Es ist so wichtig, dass wir uns eine innere geistige Spielwiese erhalten. Wir erschrecken uns bei zunehmender Selbsterkenntnis, was da alles in uns steckt, was wir wirklich denken und meinen, wie wir wirklich fühlen. Wir haben im Leben viele quälende Zustände und auch lange Lebensphasen, in denen wir uns in uns gefangen fühlen oder überzeugt sind von etwas. Vielleicht waren wir mit 27 Jahren noch überzeugt davon, niemals Kinder haben zu wollen und suchen mit 39 Jahren verzweifelt eine Inseminationsklinik auf, weil wir eine enorme Sehnsucht nach einer Schwangerschaft, nach einem eigenen Baby haben.

Nur, wenn wir uns erlauben, zu sprechen, können wir erfahren, wie es uns selbst und dem anderen „wirklich“ geht. Es ist so wichtig, dass wir in Kontakt mit unseren tiefen Körpergefühlen und den dazugehörigen Gedanken kommen. Wenn ich als Frau einem Mann gegenüberstehe, spüre ich körperlich, dass er mehr Muskeln hat als ich. Dieses körperliche Gefühl kann zu dem Gedanken führen: „Die Frau ist schwächer als der Mann.“

Dieser Gedanke scheint heute nahezu verwerflich zu sein. Doch nur, wenn ich dieses Körpergefühl bewusst wahrnehme, kann ich auch den Gedanken, der daraus entsteht, ergreifen. Und nur dann ist es mir möglich, daraus weiterzudenken und vieles in Betracht zu ziehen, ohne fanatisch zu werden. Ich kann mich für Gleichberechtigung einsetzen, merke aber auch, wie schwer das sein kann, weil unsere körperlichen Erfahrungen manchmal unseren Wünschen nach Veränderung entgegenstehen.

Es hilft uns, wenn wir versuchen, toleranter gegenüber unserem eigenen inneren Leiden und dem inneren Leiden des anderen zu werden.

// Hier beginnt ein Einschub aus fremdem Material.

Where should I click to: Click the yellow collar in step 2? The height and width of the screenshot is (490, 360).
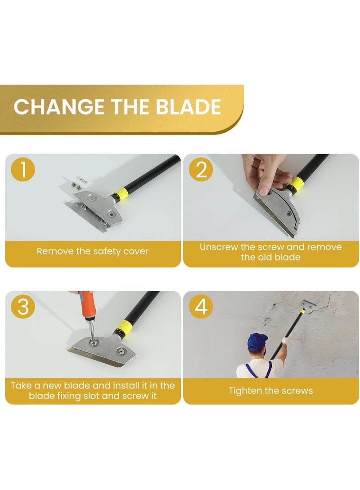pyautogui.click(x=297, y=183)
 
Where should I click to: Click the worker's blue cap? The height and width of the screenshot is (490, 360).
pyautogui.click(x=257, y=341)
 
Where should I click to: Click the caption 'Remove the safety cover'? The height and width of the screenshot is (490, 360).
pyautogui.click(x=93, y=251)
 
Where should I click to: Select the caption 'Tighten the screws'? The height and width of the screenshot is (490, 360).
pyautogui.click(x=270, y=391)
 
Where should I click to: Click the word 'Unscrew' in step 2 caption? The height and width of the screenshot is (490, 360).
pyautogui.click(x=219, y=247)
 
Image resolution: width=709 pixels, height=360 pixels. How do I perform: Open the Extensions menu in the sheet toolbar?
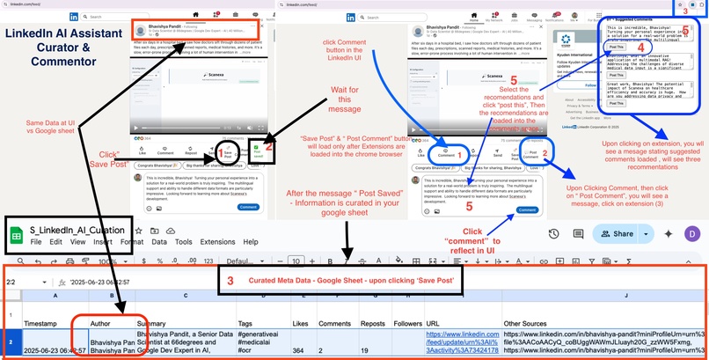click(x=216, y=241)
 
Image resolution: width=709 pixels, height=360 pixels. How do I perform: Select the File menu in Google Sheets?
click(x=36, y=241)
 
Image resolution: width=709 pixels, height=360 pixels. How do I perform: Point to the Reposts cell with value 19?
click(x=374, y=350)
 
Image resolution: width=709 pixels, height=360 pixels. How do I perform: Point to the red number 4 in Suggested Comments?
click(x=640, y=48)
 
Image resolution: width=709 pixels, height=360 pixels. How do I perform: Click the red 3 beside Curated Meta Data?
click(x=230, y=281)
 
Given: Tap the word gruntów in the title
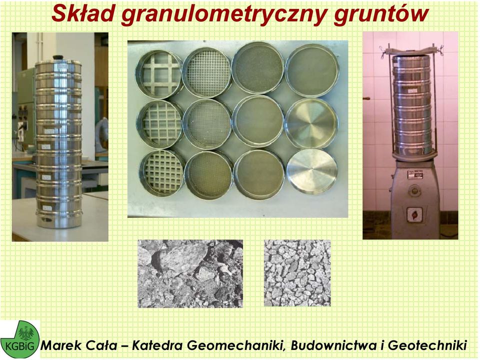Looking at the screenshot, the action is pos(381,14).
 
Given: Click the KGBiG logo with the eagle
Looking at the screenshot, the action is pos(20,339).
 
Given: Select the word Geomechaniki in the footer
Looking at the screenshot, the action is pos(237,346).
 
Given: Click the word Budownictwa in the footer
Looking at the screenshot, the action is pos(334,346).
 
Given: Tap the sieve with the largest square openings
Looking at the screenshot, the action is pos(159,74).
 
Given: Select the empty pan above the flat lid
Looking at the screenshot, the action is pos(312,124).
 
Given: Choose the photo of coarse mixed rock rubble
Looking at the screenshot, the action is pos(190,274).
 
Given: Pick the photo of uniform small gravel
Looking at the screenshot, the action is pos(297,273).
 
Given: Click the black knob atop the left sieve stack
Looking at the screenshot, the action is pos(58,58).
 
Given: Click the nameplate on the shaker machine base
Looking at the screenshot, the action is pos(415,175).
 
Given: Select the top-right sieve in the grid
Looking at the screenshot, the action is pos(312,70).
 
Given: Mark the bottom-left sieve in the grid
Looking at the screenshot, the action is pos(162,172).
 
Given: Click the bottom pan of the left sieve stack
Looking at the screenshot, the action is pos(58,220).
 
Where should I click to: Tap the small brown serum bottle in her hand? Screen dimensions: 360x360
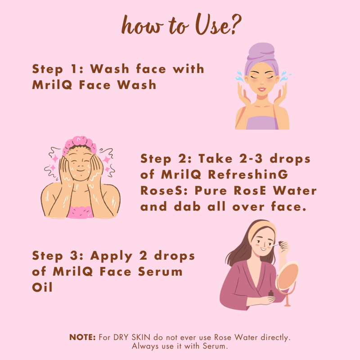271,294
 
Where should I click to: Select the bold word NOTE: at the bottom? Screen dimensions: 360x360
82,337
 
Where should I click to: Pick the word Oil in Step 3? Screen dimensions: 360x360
42,287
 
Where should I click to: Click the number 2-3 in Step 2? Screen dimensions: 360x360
251,159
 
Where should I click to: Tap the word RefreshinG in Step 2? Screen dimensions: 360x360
248,175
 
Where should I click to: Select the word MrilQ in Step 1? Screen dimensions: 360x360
52,85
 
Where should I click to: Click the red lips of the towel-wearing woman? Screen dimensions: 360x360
261,89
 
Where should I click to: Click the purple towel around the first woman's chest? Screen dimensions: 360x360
262,123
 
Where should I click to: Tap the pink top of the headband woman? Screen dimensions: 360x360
80,212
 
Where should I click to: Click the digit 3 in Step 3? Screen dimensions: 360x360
73,256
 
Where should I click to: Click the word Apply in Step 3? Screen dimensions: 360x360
111,256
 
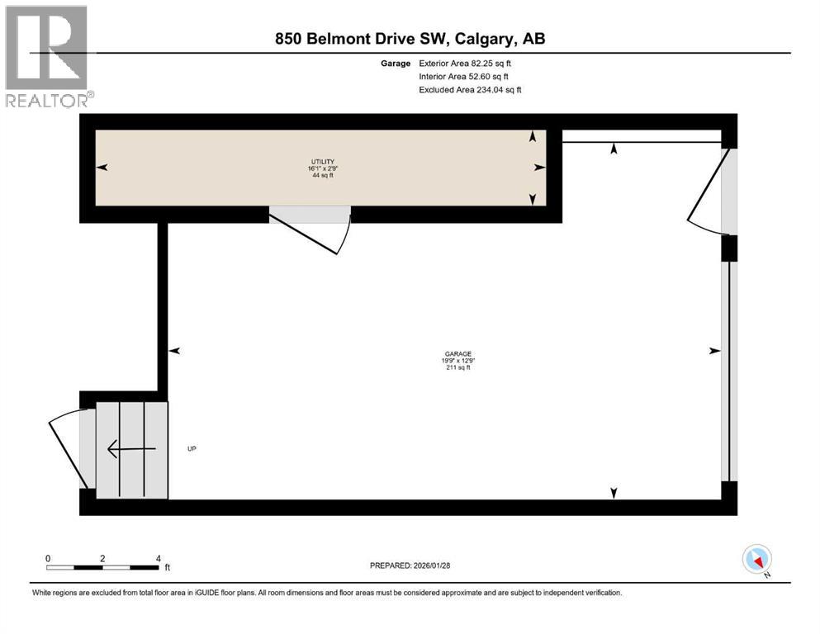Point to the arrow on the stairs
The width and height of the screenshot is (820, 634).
pos(131,449)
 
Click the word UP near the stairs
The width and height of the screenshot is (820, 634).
pos(192,449)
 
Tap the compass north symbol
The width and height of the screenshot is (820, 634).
pos(756,560)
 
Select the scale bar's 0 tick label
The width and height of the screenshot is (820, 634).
pos(48,558)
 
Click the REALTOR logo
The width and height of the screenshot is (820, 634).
pos(48,57)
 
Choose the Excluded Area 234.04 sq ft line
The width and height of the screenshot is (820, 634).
pos(470,89)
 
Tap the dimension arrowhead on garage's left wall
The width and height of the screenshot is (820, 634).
pos(174,351)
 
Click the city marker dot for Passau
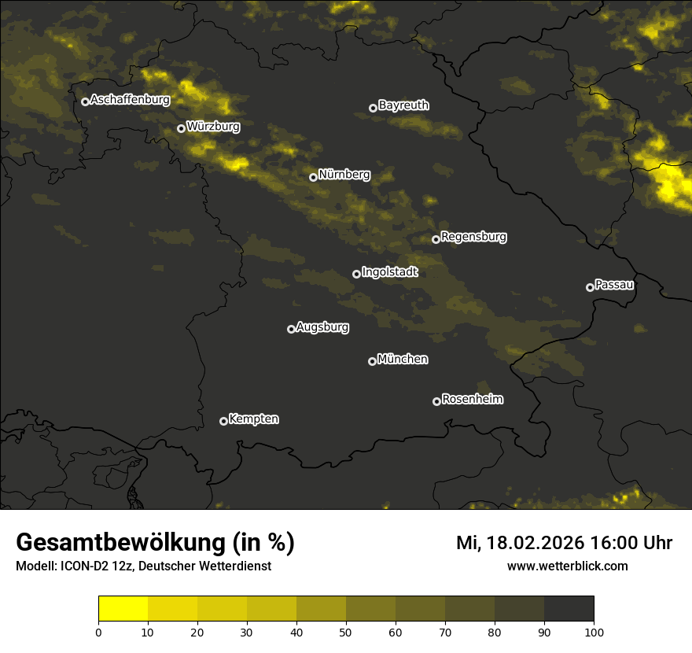click(x=590, y=287)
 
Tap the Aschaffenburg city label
click(x=130, y=100)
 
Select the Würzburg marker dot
click(x=181, y=128)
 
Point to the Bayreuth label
click(x=403, y=105)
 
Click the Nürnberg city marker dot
click(x=313, y=177)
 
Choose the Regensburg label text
click(x=473, y=236)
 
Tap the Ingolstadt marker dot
click(x=356, y=274)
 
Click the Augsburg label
click(x=322, y=326)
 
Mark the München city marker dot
click(x=373, y=362)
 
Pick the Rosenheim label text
click(x=472, y=399)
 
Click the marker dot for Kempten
click(x=223, y=421)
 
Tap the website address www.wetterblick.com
click(x=567, y=566)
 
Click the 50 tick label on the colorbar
click(x=346, y=631)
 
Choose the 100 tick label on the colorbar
click(x=594, y=631)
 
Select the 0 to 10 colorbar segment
click(x=123, y=609)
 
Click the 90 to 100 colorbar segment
click(x=569, y=609)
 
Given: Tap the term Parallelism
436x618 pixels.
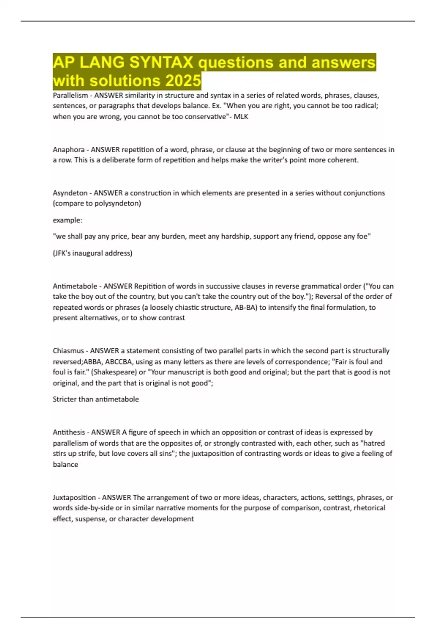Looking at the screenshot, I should click(x=70, y=96).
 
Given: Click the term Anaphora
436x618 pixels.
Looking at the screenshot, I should click(x=69, y=150).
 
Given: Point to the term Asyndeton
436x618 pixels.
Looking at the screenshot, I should click(x=70, y=193).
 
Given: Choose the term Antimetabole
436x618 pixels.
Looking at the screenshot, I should click(x=75, y=286).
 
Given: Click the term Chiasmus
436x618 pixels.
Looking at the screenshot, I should click(x=68, y=351).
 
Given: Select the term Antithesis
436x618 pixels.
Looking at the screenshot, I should click(x=69, y=432).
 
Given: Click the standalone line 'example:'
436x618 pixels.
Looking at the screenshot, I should click(x=68, y=220).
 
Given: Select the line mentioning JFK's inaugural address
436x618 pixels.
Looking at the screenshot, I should click(x=93, y=253).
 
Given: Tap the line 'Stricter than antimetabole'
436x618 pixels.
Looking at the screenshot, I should click(x=96, y=399).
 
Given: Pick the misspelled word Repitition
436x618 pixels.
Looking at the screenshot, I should click(x=149, y=286).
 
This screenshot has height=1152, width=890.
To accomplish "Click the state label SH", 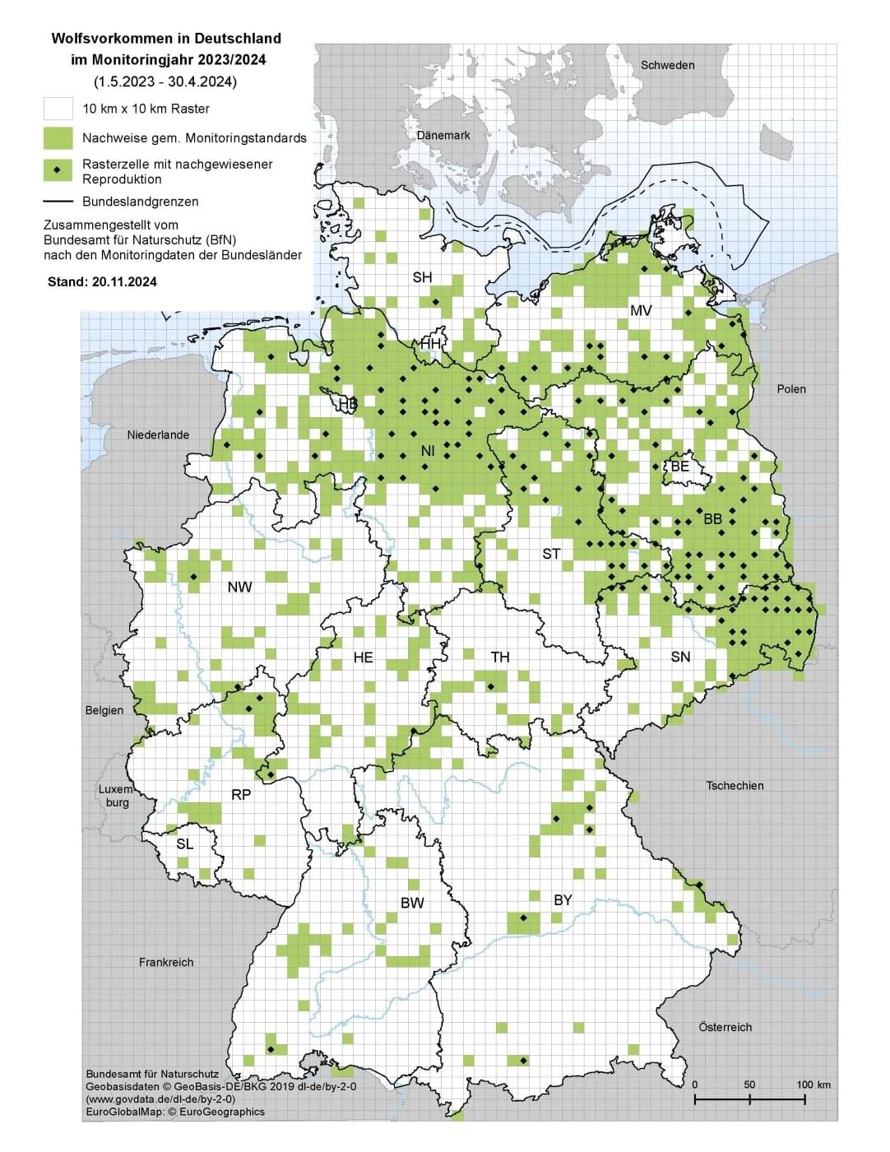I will click(x=422, y=278).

Wenn wir die Spannung aushalten und uns mit dem zunächst „Unlösbaren“ auseinandersetzen, gewinnen wir Zeit. „Ich höre Dir zu. Und Du musst nicht befürchten, dass ich sofort handeln werde.“ Mit dieser Einstellung können wir wahrscheinlich mehr Leid verhindern, als wenn wir hektisch nach Lösungen suchen, die wir gleich in die Tat umsetzen. Es braucht Zeit, um zu überlegen. Weder Verbote, noch starre Regeln oder rasche Therapien sind die Lösung – seien sie auch noch so verlockend. Schwer aushaltbare Kontroversen einmal auszuhalten, kann dazu führen, dass klarere Bilder auftauchen, die uns zu überlegterem Handeln führen.